> **Task statement**
From the listing below, extract each line containing the string "agent".

----

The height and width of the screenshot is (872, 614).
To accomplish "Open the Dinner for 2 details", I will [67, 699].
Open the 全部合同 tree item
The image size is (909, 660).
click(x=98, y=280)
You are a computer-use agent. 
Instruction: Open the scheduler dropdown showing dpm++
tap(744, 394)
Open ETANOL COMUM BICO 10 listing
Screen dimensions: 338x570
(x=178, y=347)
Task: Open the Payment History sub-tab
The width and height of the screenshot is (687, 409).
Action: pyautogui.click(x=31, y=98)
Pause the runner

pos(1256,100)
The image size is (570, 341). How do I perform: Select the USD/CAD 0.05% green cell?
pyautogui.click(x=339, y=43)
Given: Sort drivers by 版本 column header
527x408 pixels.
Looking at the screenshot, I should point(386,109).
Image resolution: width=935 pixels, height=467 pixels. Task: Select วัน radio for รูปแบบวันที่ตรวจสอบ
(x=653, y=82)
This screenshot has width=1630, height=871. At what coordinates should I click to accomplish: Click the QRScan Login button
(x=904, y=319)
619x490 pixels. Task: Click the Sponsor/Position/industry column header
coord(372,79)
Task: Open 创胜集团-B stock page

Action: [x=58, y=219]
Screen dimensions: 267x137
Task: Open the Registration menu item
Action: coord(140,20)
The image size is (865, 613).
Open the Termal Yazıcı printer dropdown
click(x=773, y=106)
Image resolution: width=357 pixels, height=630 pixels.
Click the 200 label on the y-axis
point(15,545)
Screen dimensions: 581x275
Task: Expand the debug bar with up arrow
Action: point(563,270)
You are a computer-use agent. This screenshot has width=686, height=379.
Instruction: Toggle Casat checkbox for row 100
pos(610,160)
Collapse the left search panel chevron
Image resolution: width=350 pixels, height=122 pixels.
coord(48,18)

----

> **Task output**
You are a computer-use agent. 
You are a computer-use agent. This screenshot has width=686, height=379.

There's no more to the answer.